As a mathematician and specialist in risk analysis, Detlef M. has to rely on facts and not on his gut instinct.

In the case of share group transactions around the dividend cut-off date (“cum-ex”), the former managing director of Warburg Invest, the investment subsidiary of the private bank M. M. Warburg, did not want to have “alarm lights” raised in 2009.

He was not “sensitized” to the “systematic abuse” of the tax-driven trading strategy presented to him by tax attorney Hanno Berger and his long-time partner S. large criminal chamber at the Bonn Regional Court.

Marcus Jung

Editor in business.

  • Follow I follow

The 63-year-old fund manager has to answer for himself there because as managing director of Warburg Invest in 2009 and 2010 he helped set up two funds through which cum-ex transactions were carried out.

The Cologne public prosecutor's office assumes a tax loss of 157 million euros (Az .: 62 KLs 3/20).

Trusted in expert opinion

In court, M. tried to justify himself with an expert opinion from Berger's law firm at the time, Dewey & LeBoeuf. The assessment of a US law firm renowned for tax and supervisory law was not a “fig leaf” for him, i.e. not a courtesy report. It wasn't until the draft of a circular from the Federal Ministry of Finance in the spring of 2009 that he started thinking, M. explained to the presiding judge, Roland Zickler.

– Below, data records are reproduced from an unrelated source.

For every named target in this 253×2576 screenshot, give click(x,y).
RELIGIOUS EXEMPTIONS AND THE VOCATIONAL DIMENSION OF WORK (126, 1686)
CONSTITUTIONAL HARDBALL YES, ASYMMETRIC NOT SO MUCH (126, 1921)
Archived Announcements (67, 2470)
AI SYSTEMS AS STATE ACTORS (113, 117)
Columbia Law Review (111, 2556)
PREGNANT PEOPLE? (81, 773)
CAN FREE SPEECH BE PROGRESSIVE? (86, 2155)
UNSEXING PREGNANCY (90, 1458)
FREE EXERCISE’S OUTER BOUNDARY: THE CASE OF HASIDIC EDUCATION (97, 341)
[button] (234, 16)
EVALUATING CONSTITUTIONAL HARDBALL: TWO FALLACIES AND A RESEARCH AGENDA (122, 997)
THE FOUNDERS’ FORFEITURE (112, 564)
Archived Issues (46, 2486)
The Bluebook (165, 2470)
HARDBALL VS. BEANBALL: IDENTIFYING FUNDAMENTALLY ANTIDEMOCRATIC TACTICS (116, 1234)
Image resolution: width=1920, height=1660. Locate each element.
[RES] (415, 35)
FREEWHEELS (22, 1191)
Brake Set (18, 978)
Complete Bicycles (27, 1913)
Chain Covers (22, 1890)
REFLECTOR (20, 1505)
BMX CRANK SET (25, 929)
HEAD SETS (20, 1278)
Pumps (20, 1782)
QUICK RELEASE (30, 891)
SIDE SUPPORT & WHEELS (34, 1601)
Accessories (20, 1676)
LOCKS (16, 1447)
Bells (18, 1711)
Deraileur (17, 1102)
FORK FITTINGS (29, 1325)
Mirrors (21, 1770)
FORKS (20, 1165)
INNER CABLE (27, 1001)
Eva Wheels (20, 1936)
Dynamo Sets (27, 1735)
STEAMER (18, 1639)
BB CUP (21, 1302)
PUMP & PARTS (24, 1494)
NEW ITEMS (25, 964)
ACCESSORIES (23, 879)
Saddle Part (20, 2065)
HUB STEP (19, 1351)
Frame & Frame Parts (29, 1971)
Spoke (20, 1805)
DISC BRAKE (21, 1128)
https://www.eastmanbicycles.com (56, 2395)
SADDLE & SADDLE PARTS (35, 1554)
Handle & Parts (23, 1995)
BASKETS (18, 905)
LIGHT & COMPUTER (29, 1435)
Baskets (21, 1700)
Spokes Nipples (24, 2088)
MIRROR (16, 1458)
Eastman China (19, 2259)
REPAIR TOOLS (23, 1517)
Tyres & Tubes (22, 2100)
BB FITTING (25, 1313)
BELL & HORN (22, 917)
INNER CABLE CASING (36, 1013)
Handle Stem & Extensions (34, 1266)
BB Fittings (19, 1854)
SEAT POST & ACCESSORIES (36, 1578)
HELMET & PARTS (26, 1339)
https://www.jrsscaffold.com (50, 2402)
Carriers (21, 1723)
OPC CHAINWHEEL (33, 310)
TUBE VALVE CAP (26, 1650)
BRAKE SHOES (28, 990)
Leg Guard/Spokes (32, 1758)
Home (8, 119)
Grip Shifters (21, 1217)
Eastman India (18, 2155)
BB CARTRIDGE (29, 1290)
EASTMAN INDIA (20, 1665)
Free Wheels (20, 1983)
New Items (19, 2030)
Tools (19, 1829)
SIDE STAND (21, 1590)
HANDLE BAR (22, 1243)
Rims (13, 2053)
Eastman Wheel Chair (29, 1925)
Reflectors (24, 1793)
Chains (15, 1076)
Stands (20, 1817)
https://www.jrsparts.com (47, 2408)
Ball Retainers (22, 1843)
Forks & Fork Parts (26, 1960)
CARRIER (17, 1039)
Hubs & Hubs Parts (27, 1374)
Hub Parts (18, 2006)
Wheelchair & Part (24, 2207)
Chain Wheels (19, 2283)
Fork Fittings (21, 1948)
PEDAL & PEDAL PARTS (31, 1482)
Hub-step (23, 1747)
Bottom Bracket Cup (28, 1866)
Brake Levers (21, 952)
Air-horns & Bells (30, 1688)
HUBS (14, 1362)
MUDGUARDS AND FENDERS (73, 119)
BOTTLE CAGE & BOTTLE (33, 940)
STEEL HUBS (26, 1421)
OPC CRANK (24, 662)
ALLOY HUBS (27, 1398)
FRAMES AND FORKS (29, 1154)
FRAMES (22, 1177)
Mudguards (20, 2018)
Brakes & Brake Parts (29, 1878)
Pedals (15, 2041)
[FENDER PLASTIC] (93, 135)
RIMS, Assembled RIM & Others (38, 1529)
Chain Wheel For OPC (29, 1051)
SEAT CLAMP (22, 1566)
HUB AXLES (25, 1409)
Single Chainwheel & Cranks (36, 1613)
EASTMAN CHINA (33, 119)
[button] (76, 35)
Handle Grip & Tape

The fund manager claims that the ministry's instruction was only understood as “general guidelines” for dividend stripping - which did not affect the business of Warburg Invest.

With their questions, Zickler and his assessor Frederik Glasner uncovered contradictions of the defendant.

They held up emails to M.

Zickler was particularly annoyed that M. released complex deals without understanding them himself.

In May 2009, he wrote to the tax authorities that he was unaware of any agreements between parties involved - three days earlier, Warburg's internal audit department had expressly informed him of the consultants' arrangements with third parties.

Judge's collar bursts

“Don't tell us anything!

Don't think we're naive! ”Burst the chairman's collar.

“For someone from the risk analysis, that's completely insane when it comes to the volume.” Investors invested 782 million euros in the “BC German Equity Special Fund”.

Billions in shares were traded.

The court interrupted the questioning around noon.

After the defendant's admission, which should be closed this week, the criminal chamber wants to hear two more prominent witnesses in January: the lawyer S., who has been incriminated by M. and appears as a key witness for the Cologne public prosecutor's office, and the British stockbroker Martin S. This had sentenced Zickler to a suspended sentence in March 2020 for participating in cum-ex deals.

If the taking of evidence does not drag on, the case of Detlef M. could soon lead to the pleadings and a judgment.